Biodiversité : Le nombre de terriers de grands hamsters d’Alsace a doublé en un an

REINTRODUCTION Plusieurs opérations ont été menées afin d’augmenter la population de grands hamsters d’Alsace, une espèce en danger d’extinction

T.G. avec AFP
Une opération de réintroduction du grand hamster d'Alsace avait été menée en juin.
Une opération de réintroduction du grand hamster d'Alsace avait été menée en juin. — Vinci Autoroutes
  • Le nombre de terriers de grands hamsters d’Alsace a doublé entre 2021 et 2022, selon le comptage réalisé par l’Office français de la biodiversité.
  • Ces chiffres sont le fruit d’une politique de réintroduction avec des lâchers réalisés chaque année au printemps.
  • « Ces bons chiffres viennent de ces lâchers de plus en plus importants », souligne Stéphane Giraud, directeur de l’association Alsace Nature, qui dénonce une hausse « artificielle des effectifs ».

Après la cigogne, le grand hamster d'Alsace ? Comme le célèbre échassier, il y a une quarantaine d’années, les rongeurs sont actuellement en danger d’extinction. Mais bonne nouvelle, cela va un peu mieux ! Dans la région, le nombre de terriers de grands hamsters a doublé entre 2021 et 2022 selon le comptage réalisé par l’Office français de la biodiversité.

« En 2022, 960 terriers ont été recensés sur 24 communes du Bas-Rhin et du Haut-Rhin », a annoncé lundi la préfecture du Grand-Est dans un communiqué, qui y voit une illustration de « la dynamique positive des populations constatée depuis plusieurs années ». Ce nombre est le plus haut recensé ces cinq dernières années.

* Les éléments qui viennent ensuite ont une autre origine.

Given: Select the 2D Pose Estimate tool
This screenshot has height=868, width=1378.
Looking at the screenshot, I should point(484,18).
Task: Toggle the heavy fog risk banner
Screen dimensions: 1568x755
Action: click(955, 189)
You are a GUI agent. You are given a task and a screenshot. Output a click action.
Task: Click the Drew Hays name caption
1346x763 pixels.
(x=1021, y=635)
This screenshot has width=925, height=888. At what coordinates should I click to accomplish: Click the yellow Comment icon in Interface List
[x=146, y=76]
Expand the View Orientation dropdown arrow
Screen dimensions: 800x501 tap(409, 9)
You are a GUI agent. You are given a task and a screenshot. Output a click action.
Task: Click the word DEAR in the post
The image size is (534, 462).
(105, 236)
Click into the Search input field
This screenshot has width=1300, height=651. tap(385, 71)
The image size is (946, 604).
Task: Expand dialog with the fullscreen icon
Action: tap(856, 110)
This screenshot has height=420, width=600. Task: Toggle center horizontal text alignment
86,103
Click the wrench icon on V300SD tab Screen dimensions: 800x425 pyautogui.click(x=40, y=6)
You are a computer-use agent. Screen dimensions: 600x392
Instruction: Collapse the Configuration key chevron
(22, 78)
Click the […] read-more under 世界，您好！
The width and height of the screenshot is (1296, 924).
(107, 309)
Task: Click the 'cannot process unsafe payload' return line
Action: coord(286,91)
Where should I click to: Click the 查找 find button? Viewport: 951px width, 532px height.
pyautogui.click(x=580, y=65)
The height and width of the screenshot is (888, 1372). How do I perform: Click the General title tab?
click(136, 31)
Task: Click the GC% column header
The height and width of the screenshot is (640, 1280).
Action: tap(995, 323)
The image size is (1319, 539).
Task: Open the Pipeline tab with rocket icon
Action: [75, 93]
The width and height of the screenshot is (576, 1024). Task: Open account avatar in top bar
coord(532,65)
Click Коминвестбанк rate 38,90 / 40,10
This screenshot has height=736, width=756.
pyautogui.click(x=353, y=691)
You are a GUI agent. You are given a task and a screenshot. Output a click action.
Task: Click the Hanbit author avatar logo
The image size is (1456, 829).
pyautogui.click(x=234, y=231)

Seulement 488 terriers avaient été comptabilisés en 2021, 745 en 2019, 709 en 2018 et 505 en 2017. Il n’y avait pas eu de comptage en 2020 en raison de la pandémie de coronavirus. Bien que ces résultats demeurent « fragiles », ils « encouragent la poursuite des actions pour la pérennisation de l’espèce en France », estiment les autorités.

Ces chiffres sont le fruit d’une politique de réintroduction au cours de lâchers réalisés chaque année au printemps, dans le cadre d’un plan national d’action (PNA). Au total, 404 individus ont ainsi été relâchés cette année dans le cadre du PNA, selon des données fournies par la Dréal Grand-Est.

Plusieurs opérateurs organisent en outre des lâchers à titre compensatoire. Vinci Autoroutes a ainsi réintroduit 180 grands hamsters en 2022, pour pondérer l’impact environnemental de sa nouvelle A355, une autoroute de 24 km inaugurée l’an dernier, aussi appelée Grand contournement ouest de Strasbourg (GCO), et construite en partie sur le milieu naturel de l’espèce. Au total, cette année, « 270 hamsters ont été lâchés par des compensateurs, et 40 autres » dans le cadre d’un projet d’un projet de collaboration européenne, indique la Dréal.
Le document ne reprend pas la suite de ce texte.